Okay, now let’s take care of the limits on the integral.

\begin{align*}\int_{{ - \infty }}^{\infty }{{\frac{{6{w^3}}}{{{{\left( {{w^4} + 1} \right)}^2}}}\,dw}} & = \mathop {\lim }\limits_{t \to \,\, - \infty } \left. {\left( { - \frac{3}{2}\frac{1}{{{w^4} + 1}}} \right)} \right|_t^0 + \mathop {\lim }\limits_{s \to \infty } \left. {\left( { - \frac{3}{2}\frac{1}{{{w^4} + 1}}} \right)} \right|_0^s\\ & = \mathop {\lim }\limits_{t \to \,\, - \infty } \left( { - \frac{3}{2} + \frac{3}{2}\frac{1}{{{t^4} + 1}}} \right) + \mathop {\lim }\limits_{s \to \infty } \left( { - \frac{3}{2}\frac{1}{{{s^4} + 1}} + \frac{3}{2}} \right)\end{align*} Show Step 4

We now need to evaluate the limits in our answer from the previous step. Here is the limit work

\begin{align*}\int_{{ - \infty }}^{\infty }{{\frac{{6{w^3}}}{{{{\left( {{w^4} + 1} \right)}^2}}}\,dw}} & = \mathop {\lim }\limits_{t \to \,\, - \infty } \left( { - \frac{3}{2} + \frac{3}{2}\frac{1}{{{t^4} + 1}}} \right) + \mathop {\lim }\limits_{s \to \infty } \left( { - \frac{3}{2}\frac{1}{{{s^4} + 1}} + \frac{3}{2}} \right)\\ & = \,\,\,\,\,\,\,\,\,\,\,\,\,\,\,\,\,\,\,\,\left[ { - \frac{3}{2}} \right]\,\,\,\,\,\,\,\,\,\,\,\,\,\, + \,\,\,\,\,\,\,\,\,\,\,\,\,\,\,\,\,\,\,\left[ {\frac{3}{2}} \right]\end{align*}

Note that we put the answers for each limit in brackets to make it clear what each limit was. This will be important for the next step.

Show Step 5

The final step is to write down the answer!

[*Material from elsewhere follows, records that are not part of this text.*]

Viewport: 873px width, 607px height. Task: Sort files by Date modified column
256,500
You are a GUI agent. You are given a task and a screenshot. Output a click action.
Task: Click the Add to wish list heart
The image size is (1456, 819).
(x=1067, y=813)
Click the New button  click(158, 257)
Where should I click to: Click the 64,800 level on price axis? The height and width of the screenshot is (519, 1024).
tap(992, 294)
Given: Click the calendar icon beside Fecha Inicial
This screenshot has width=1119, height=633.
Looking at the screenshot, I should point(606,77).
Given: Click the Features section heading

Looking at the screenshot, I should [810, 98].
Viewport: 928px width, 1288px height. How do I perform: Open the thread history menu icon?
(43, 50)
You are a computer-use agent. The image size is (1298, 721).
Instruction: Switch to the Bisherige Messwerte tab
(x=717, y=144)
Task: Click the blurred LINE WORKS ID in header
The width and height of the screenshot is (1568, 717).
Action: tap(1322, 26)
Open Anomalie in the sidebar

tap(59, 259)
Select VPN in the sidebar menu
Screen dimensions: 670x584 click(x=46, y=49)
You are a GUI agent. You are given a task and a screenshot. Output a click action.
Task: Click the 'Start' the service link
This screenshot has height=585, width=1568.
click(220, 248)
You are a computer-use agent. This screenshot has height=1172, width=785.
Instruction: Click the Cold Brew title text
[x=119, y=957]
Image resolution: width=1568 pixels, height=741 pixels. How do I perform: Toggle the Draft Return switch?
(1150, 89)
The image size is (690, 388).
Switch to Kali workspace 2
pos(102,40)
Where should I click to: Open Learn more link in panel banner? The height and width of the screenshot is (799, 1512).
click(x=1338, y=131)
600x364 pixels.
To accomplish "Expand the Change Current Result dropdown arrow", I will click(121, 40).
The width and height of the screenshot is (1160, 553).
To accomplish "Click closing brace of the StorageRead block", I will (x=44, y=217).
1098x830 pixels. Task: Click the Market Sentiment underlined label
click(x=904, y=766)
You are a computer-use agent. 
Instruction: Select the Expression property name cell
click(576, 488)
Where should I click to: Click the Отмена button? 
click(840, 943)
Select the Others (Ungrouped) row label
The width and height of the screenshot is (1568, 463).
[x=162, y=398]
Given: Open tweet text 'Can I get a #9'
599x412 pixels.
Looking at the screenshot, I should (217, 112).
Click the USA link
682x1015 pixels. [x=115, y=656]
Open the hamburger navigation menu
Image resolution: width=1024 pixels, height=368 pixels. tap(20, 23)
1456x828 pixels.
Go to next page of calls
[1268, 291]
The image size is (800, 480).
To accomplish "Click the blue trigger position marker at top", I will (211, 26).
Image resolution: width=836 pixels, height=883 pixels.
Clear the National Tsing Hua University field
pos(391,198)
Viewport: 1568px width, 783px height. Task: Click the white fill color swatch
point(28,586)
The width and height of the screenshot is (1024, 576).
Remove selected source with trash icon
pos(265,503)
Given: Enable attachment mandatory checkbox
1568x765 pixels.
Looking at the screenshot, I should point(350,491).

Now, from the limit work in the previous step we see that,

\begin{align*}\int_{{ - \infty }}^{0}{{\frac{{6{w^3}}}{{{{\left( {{w^4} + 1} \right)}^2}}}\,dw}} & = \mathop {\lim }\limits_{t \to \,\, - \infty } \left( { - \frac{3}{2} + \frac{3}{2}\frac{1}{{{t^4} + 1}}} \right) = \, - \frac{3}{2}\\ & \\ \int_{0}^{\infty }{{\frac{{6{w^3}}}{{{{\left( {{w^4} + 1} \right)}^2}}}\,dw}} & = \mathop {\lim }\limits_{s \to \infty } \left( { - \frac{3}{2}\frac{1}{{{s^4} + 1}} + \frac{3}{2}} \right) = \frac{3}{2}\end{align*}

Therefore, each of the integrals are convergent and have the values shown above. This means that we could in fact break up the integral as we did in Step 1. Also, the original integral is now,

\begin{align*}\int_{{ - \infty }}^{\infty }{{\frac{{6{w^3}}}{{{{\left( {{w^4} + 1} \right)}^2}}}\,dw}} & = \int_{{ - \infty }}^{0}{{\frac{{6{w^3}}}{{{{\left( {{w^4} + 1} \right)}^2}}}\,dw}} + \int_{0}^{\infty }{{\frac{{6{w^3}}}{{{{\left( {{w^4} + 1} \right)}^2}}}\,dw}}\\ & = \,\,\,\,\,\,\,\,\,\,\,\,\,\, - \frac{3}{2}\,\,\,\,\,\,\,\,\,\,\,\,\,\,\,\,\, + \,\,\,\,\,\,\,\,\,\,\,\,\,\,\frac{3}{2}\,\\ & = 0\end{align*}

Therefore, the integral converges and its value is 0.